How to complete this task: Retype, exactly as they stand, the lines from the start of the data to the line that contains "Popular items... (500, 308)", both ends included. Leave the pictures out.

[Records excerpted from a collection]
- - -

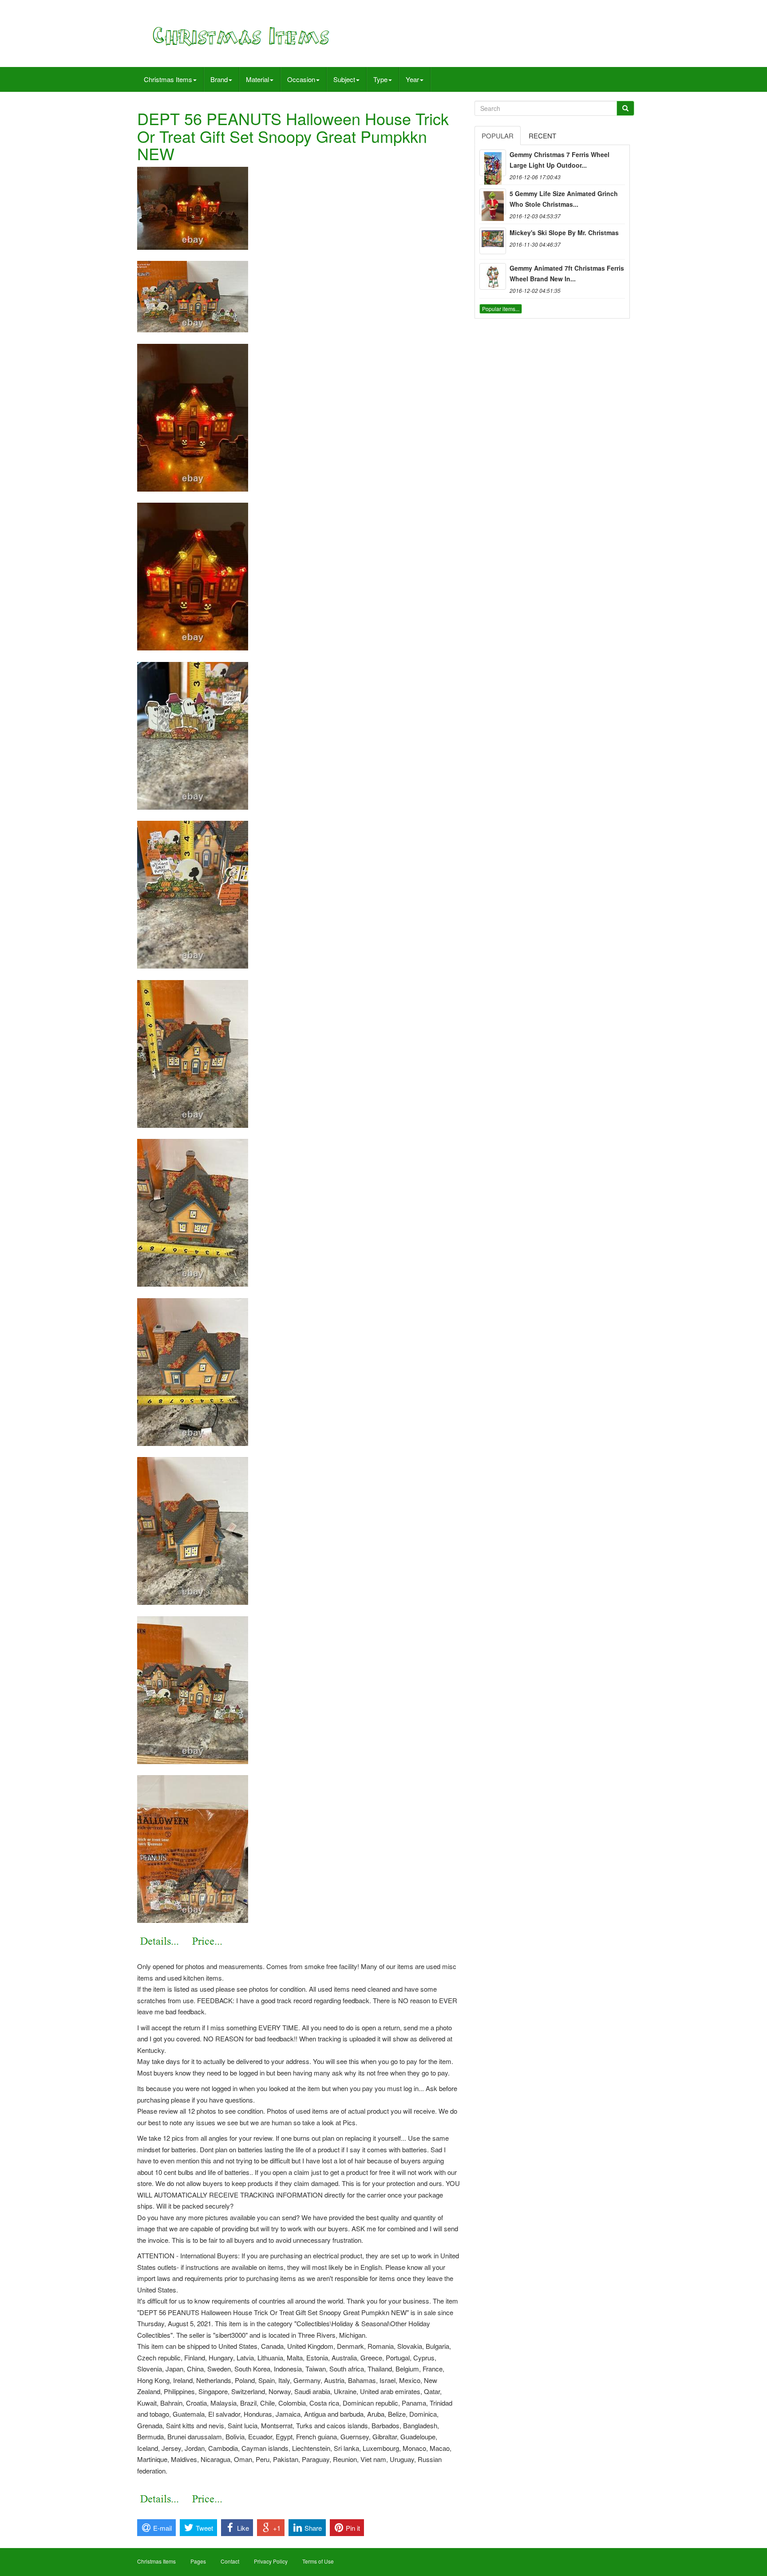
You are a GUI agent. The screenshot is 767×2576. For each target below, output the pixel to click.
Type (380, 79)
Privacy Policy (271, 2561)
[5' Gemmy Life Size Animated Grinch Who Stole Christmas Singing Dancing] (492, 202)
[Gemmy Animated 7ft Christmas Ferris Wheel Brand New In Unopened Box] (492, 276)
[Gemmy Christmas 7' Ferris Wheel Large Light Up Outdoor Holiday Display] (492, 163)
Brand (219, 79)
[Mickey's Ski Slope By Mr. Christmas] (492, 241)
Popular (498, 135)
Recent (542, 135)
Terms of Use (318, 2561)
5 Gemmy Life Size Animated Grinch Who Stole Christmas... (564, 199)
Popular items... (500, 308)
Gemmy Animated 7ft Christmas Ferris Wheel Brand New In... (567, 273)
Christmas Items (168, 79)
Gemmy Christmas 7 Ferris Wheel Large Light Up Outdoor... (559, 159)
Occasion (301, 79)
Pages (198, 2561)
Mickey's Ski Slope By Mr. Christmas (564, 232)
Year (412, 79)
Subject (344, 79)
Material (257, 79)
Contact (230, 2561)
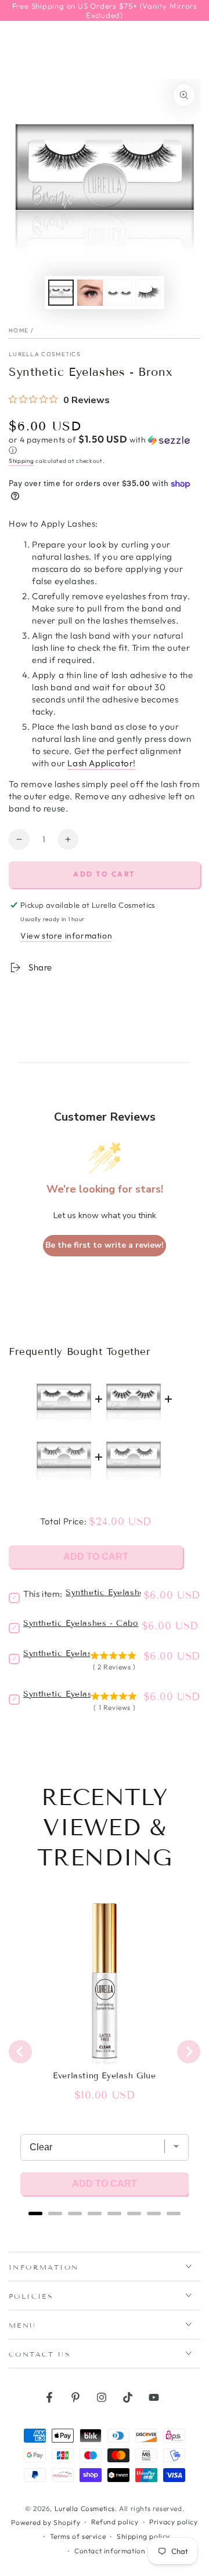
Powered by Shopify (45, 2522)
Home (18, 330)
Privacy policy (173, 2521)
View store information (66, 935)
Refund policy (115, 2521)
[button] (104, 445)
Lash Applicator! (101, 763)
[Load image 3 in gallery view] (119, 293)
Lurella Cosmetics (45, 354)
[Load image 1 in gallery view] (61, 293)
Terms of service (78, 2536)
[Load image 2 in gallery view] (90, 293)
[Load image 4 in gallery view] (148, 293)
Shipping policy (143, 2536)
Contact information (109, 2550)
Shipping (21, 461)
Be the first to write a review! (104, 1245)
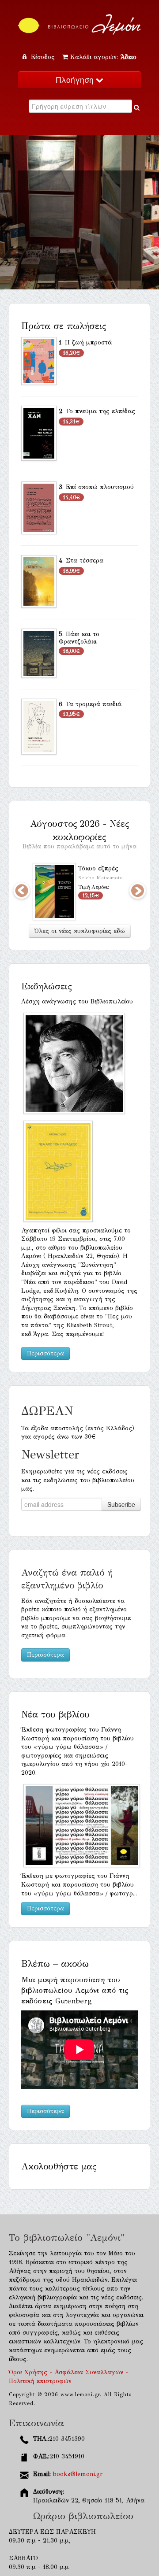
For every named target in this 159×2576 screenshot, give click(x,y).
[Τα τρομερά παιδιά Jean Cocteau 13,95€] (39, 726)
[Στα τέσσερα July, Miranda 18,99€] (39, 581)
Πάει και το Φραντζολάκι (79, 637)
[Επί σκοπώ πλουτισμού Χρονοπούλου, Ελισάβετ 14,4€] (39, 507)
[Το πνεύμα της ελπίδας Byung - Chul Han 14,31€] (39, 433)
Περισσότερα (45, 1353)
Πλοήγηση (76, 79)
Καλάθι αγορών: (103, 57)
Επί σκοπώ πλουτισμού (100, 487)
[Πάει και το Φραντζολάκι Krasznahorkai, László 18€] (39, 652)
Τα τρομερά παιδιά (93, 704)
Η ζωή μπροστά (88, 342)
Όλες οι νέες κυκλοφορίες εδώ (79, 931)
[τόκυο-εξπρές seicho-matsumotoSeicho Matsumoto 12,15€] (54, 891)
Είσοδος (43, 57)
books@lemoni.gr (77, 2474)
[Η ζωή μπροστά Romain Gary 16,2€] (39, 360)
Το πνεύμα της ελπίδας (100, 411)
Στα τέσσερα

- - -

Answer to the problem:
You are a GUI agent. The screenshot is 767×2576. For each target below, output the pixel to click.
Type (380, 79)
Privacy Policy (271, 2561)
[5' Gemmy Life Size Animated Grinch Who Stole Christmas Singing Dancing] (492, 202)
[Gemmy Animated 7ft Christmas Ferris Wheel Brand New In Unopened Box] (492, 276)
[Gemmy Christmas 7' Ferris Wheel Large Light Up Outdoor Holiday Display] (492, 163)
Brand (219, 79)
[Mickey's Ski Slope By Mr. Christmas] (492, 241)
Popular (498, 135)
Recent (542, 135)
Terms of Use (318, 2561)
5 Gemmy Life Size Animated Grinch Who Stole Christmas... (564, 199)
Popular items... (500, 308)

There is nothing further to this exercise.